- **Brief 1**
Using the text about Boeing and American corporate culture, answer the questions below.
(a) In what year did Michael Jensen argue that the corporation should be built to serve shareholders?
(b) In what year was General Electric dropped from the Dow Jones Industrial Average?
(c) Which group published a 2019 statement saying a corporation should serve all stakeholders?
- **Brief 2**
Pick up the text about Boeing and American corporate culture after its final sentence and keep writing.

- **Extracted text**

Content starts

For those who don't want to read the whole thing.

Boeing is a quintessential example of America’s rotting business culture over the past 40 years.

It’s also questionable whether other major companies with a similar maximize-shareholder-value-at-all-costs ethos will learn from the mistakes. But it’s clear that what Boeing — and the entire American corporate body politic — needs is nothing short of a philosophical counterrevolution.

An investigation into battery fires on Boeing’s 787 Dreamliner in 2013 found that it wasn’t allowing engineers to stress test its products enough, that it wasn’t catching manufacturing defects, and that passengers could be in danger as a result.

A manager lamented to one of Robison’s sources that people would “have to die” before Boeing made changes to the aircraft.

At the root of this shake-up was the influence of the economist Milton Friedman of the University of Chicago....One of Friedman’s disciples, the economist Michael Jensen, took the theory a step further in 1976 and argued that the corporation should be built to serve the interests of shareholders.

The CEO who best personified this ideology was Jack Welch, who helmed General Electric from 1981 to 2001...But a corporation can run on past innovation only for so long. In 2018, after over 100 years of prestige, GE was dropped from the Dow Jones Industrial Average because of the work Welch did to hollow it out.

In 2019, the Business Roundtable, an advocacy group formed in the 1970s for corporations, read the populist tea leaves and published a statement that said the purpose of a corporation was to serve all stakeholders, “customers, employees, suppliers, communities and shareholders.”

But more fundamentally, it will take a total rethink of America’s corporate incentive structure. Instead of favoring shareholders and playing a quarterly game with Wall Street, C-suites should prioritize sustainable, long-term businesses that employ as many productive workers as possible.

This all makes sense... Companies trade with market caps 20X their yearly earnings and get huge subsidies/bailouts from the government. Why would they court customers when the real money is in courting financial institutions.
I'm pretty sure buybacks have become so popular just because the tax structure incentivizes them over dividends. Although even if that were fixed, it likely means too much money going to investors and not enough to employees or product-quality.

Content ends

- **Data records**

Content starts

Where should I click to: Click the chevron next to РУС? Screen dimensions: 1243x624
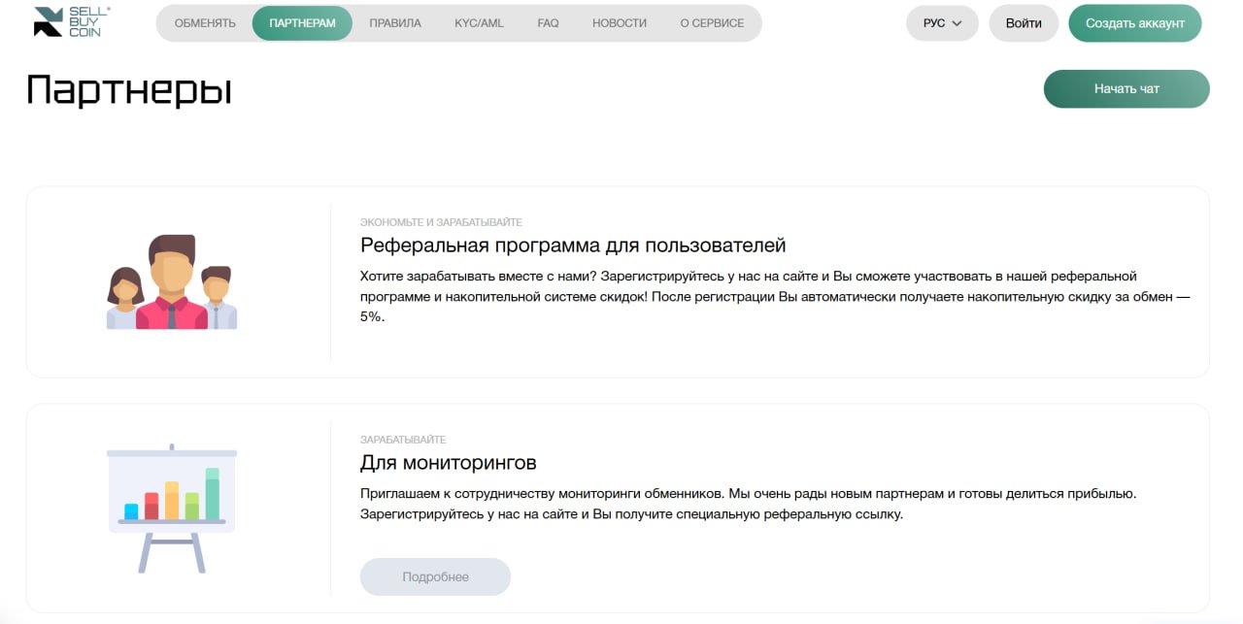pos(957,23)
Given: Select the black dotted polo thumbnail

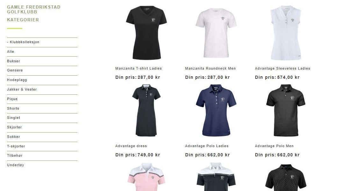Looking at the screenshot, I should [286, 177].
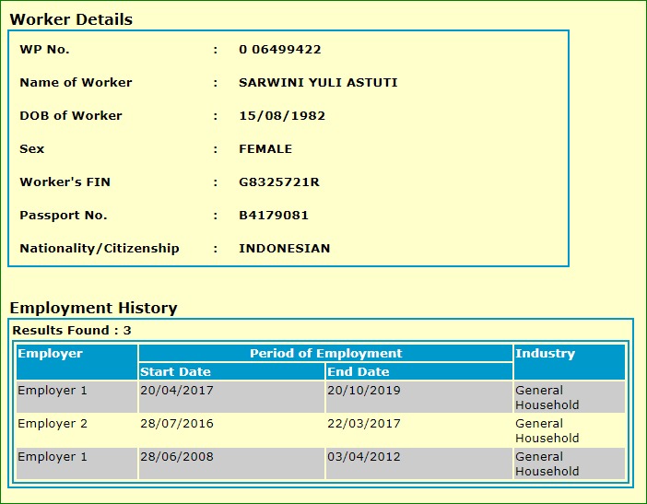Image resolution: width=647 pixels, height=504 pixels.
Task: Select the DOB of Worker value
Action: (x=281, y=116)
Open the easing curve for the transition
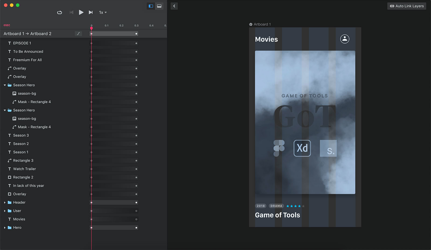 click(x=78, y=34)
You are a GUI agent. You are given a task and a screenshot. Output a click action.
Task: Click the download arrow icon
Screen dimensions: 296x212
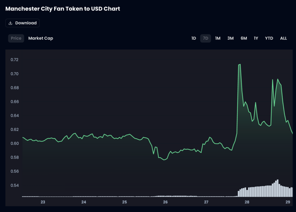point(10,23)
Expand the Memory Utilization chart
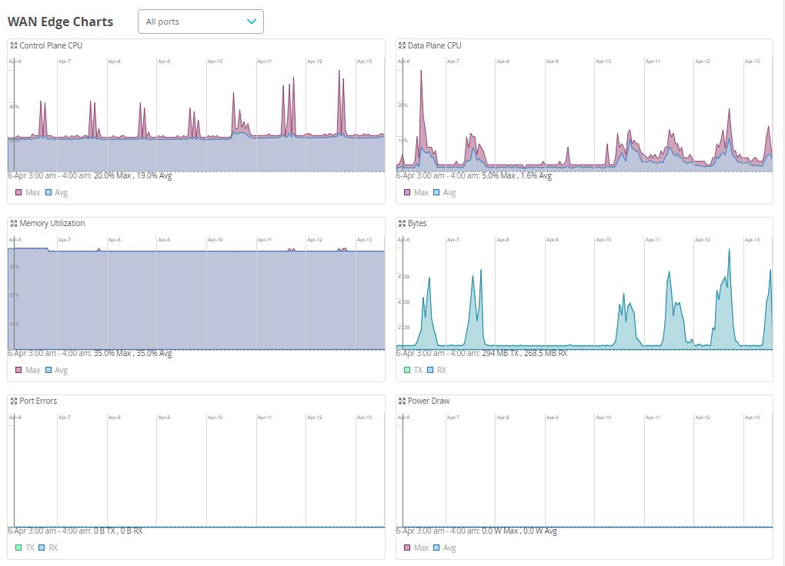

Content ends

- **Response box 1**
(a) 1976
(b) 2018
(c) The Business Roundtable

- **Response box 2**
Buybacks being more tax efficient are a part of the story, but I don't think that's the primary reason companies use them. They're also a lot more flexible. If you pay a dividend you set the expectation that you will continue to pay that dividend and cutting the dividend crushes your share price. Buybacks don't carry the same expectation so in lean times you're not forced to signal to the market that management is not confident in the company's future earnings. They also offer a way of artificially propping up the company's stock price in bad times by using cash reserves to buy back shares. They also artificially increase earnings per share and a lot of executives have bonus targets tied to that.
You either do industry or finance. If the general trend, not only Boeing was this:

> Money that could have been spent investing in workers or products instead went straight to investors

then you were doing finance.

So you pillage company after company and you couldn't care less about them, much like companies are said not to care much about the people working for them.

Then those pillaged companies start to fail at delivering good products because they don't have the resources to build them or the board doesn't actually care about products. They coasts and run on fumes for a while, then fail. Finance moves on to the next victims.

You apply this to a whole country and you eventually have some very rich people in a country without a meaningful industrial base and a lot of very poor people around you. Maybe you move to some paradise abroad where poor and angry people can't touch you. You left a wasteland behind. Congratulations. You won the game or you lost it, it depends on what was the game.

Replacing egalitarian hiring policies with diversity hires is the main problem. Did they start it because of greed? Maybe, however they should realize by now that it doesn't work.